La situation est malheureusement claire : le Président de l’OM est une source de honte pour ses supporteurs. La honte d’entendre parler de tirs à l’extérieur de la surface qui pourraient compter « 3 points ». La honte de ne pas connaître le prénom d’un des derniers héros au « au sang bleu et blanc » (« Pierre-André Gignac ? Vraiment ?). La honte de la conférence de presse Uber Eat de rentrée : Le peuple olympien est aujourd’hui à cran.


Le pire président de l’histoire récente de l’OM ?


Parce que la question mérite d’être aujourd’hui posée. Il suffit de prendre la température locale pour se rendre compte qu’un Vincent Labrune et son "Projet Dortmund", que les supporteurs avaient fini par attendre pour en découdre à la sortie du Vélodrome après un nul contre Bordeaux, passe aujourd’hui pour un dirigeant finalement pas si mauvais, véritable dénicheur de talents (Lemina, Thauvin, Imbula, Mendy, etc.) ayant ramené ferveur et passion au stade avec Marcelo Bielsa.

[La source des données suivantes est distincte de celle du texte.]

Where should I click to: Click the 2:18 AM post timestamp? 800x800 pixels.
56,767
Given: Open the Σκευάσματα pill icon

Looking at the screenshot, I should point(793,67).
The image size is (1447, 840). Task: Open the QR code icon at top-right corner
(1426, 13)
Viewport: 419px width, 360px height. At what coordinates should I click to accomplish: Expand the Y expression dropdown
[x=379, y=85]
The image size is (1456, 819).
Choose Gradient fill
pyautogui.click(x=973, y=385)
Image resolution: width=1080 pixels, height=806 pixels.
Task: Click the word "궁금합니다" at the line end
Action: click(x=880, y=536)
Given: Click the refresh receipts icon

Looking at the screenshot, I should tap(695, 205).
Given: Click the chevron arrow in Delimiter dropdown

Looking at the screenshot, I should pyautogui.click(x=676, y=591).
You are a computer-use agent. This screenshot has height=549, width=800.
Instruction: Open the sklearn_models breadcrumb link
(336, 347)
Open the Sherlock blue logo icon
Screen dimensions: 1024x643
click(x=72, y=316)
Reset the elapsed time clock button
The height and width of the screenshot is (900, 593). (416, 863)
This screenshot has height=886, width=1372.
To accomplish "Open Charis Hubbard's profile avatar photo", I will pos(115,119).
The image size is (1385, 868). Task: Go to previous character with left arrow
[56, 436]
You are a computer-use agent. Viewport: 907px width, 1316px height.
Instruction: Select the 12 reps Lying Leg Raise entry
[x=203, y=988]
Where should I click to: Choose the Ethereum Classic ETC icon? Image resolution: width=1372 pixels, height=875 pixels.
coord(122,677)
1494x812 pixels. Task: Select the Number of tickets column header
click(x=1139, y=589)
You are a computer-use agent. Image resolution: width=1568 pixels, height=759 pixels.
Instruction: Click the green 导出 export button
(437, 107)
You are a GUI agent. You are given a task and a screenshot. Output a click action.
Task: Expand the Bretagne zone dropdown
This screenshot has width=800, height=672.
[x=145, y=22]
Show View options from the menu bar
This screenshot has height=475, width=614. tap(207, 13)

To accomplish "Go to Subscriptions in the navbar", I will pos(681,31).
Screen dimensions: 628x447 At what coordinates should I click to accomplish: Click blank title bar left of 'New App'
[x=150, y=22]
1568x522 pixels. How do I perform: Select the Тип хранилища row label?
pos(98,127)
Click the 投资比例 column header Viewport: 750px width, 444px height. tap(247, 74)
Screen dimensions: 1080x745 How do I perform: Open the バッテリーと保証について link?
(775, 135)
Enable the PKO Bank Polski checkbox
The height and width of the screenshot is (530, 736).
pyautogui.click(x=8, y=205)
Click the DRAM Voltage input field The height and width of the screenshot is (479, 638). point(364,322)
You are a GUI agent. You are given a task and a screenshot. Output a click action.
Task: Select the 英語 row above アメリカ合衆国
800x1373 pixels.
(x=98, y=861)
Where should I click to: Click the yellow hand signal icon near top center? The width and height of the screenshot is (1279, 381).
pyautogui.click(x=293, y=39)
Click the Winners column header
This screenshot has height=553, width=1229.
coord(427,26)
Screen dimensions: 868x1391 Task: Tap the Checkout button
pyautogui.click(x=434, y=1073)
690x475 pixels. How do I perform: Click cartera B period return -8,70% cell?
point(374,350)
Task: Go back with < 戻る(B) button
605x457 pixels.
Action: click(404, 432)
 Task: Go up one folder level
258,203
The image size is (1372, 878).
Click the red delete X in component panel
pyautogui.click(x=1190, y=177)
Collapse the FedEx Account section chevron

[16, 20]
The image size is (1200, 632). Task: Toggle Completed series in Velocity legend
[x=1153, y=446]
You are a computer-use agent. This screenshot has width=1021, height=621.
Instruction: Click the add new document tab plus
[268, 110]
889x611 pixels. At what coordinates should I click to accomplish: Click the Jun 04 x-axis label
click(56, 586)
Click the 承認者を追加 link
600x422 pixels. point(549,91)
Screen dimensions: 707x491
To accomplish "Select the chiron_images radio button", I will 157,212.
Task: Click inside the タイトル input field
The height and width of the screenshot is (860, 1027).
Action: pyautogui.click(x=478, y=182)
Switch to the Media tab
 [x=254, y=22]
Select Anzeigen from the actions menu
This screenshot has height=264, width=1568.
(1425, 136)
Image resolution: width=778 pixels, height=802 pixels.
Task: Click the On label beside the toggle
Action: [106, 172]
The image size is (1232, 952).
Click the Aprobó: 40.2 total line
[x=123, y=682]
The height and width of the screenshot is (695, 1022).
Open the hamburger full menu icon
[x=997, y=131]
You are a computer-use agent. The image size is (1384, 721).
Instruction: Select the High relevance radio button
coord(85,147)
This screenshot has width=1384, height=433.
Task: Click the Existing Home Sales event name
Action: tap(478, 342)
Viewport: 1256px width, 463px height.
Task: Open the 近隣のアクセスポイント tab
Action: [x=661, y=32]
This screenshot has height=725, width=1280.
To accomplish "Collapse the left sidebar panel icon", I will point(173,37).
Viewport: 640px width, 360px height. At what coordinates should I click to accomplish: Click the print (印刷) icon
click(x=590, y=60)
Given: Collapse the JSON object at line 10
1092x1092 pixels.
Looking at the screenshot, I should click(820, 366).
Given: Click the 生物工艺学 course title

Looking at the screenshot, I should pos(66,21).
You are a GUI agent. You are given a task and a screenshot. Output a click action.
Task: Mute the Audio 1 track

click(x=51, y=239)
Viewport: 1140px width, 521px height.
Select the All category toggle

Même l’éphémère Ciccolunghi peut se targuer d’un meilleur bilan, en ayant, en un mercato, fait signer Bafé Gomis, Florian Thauvin, Hiroki Sakai ou encore William Vainqueur avec trois francs six sous.


Jean-Claude Dassier ? Effectivement, un nom qui fait sourire, mais qui, dans le fond doit être une vraie inspiration pour Jacques-Henri Eyraud.


De l’humilité pour sauver son mandat.


Plus que son palmarès (Champion et Vice-Champion de France, double Coupe de la Ligue) et malgré les moqueries suscitées pendant son règne : Dassier a montré la voie. Manager les egos en ayant eu le mérite de relativement bien contenir l’animosité Anigo-Deschamps mais en ayant surtout eu l’humilité de s’abstenir. S’abstenir en se tenant loin de la gestion de ce qui brille et fait briller : la gestion du sportif.


Alors oui, Jacques-Henri Eyraud : vous avez encore la possibilité de sauver votre mandat pour ne pas voir votre nom inscrit comme celui d’un des pires présidents du club dans le livre de la grande histoire olympienne. Mais pour cela, il va falloir prendre un virage à 180 degrés. Cet orgueil mal placé doit désormais faire place à une grosse dose d’humilité. L’humilité d’admettre que vous avez échoué dans beaucoup de domaines et qu’il faut de toutes urgences faire confiance à ceux qui savent. 


Laissez votre directeur sportif travailler sans ingérence. Entourez-vous, pourquoi pas, d’un directeur du football qui aurait une vision sur le moyen terme pour pérenniser le club sur le podium sans être tributaire des légitimes calculs courtermistes d’un entraineur de passage. Réapprenez à distiller votre parole à bon escient : il est plus important de vous entendre lorsqu’un de vos joueurs est injustement suspendu plutôt que d’avoir votre opinion dans des colloques d’écoles de commerce. 


Et surtout : débarrassez-vous de ce dédain, peut-être simplement apparent, mais qui teinte chacune de vos apparitions lorsque vous-vous adressez au peuple olympien. La tisane a été avalée et régurgitée jusqu’à l’indigestion mais, Jacques-Henri, vous ne le savez peut-être pas : Vous avez de la chance. La chance que le magnifique excès des supporteurs marseillais, qui aujourd’hui vous cloue au pilori, va dans les deux sens : aujourd’hui détesté, mais peut-être demain adoré.


Vous avez les cartes en mains. À vous de jouer.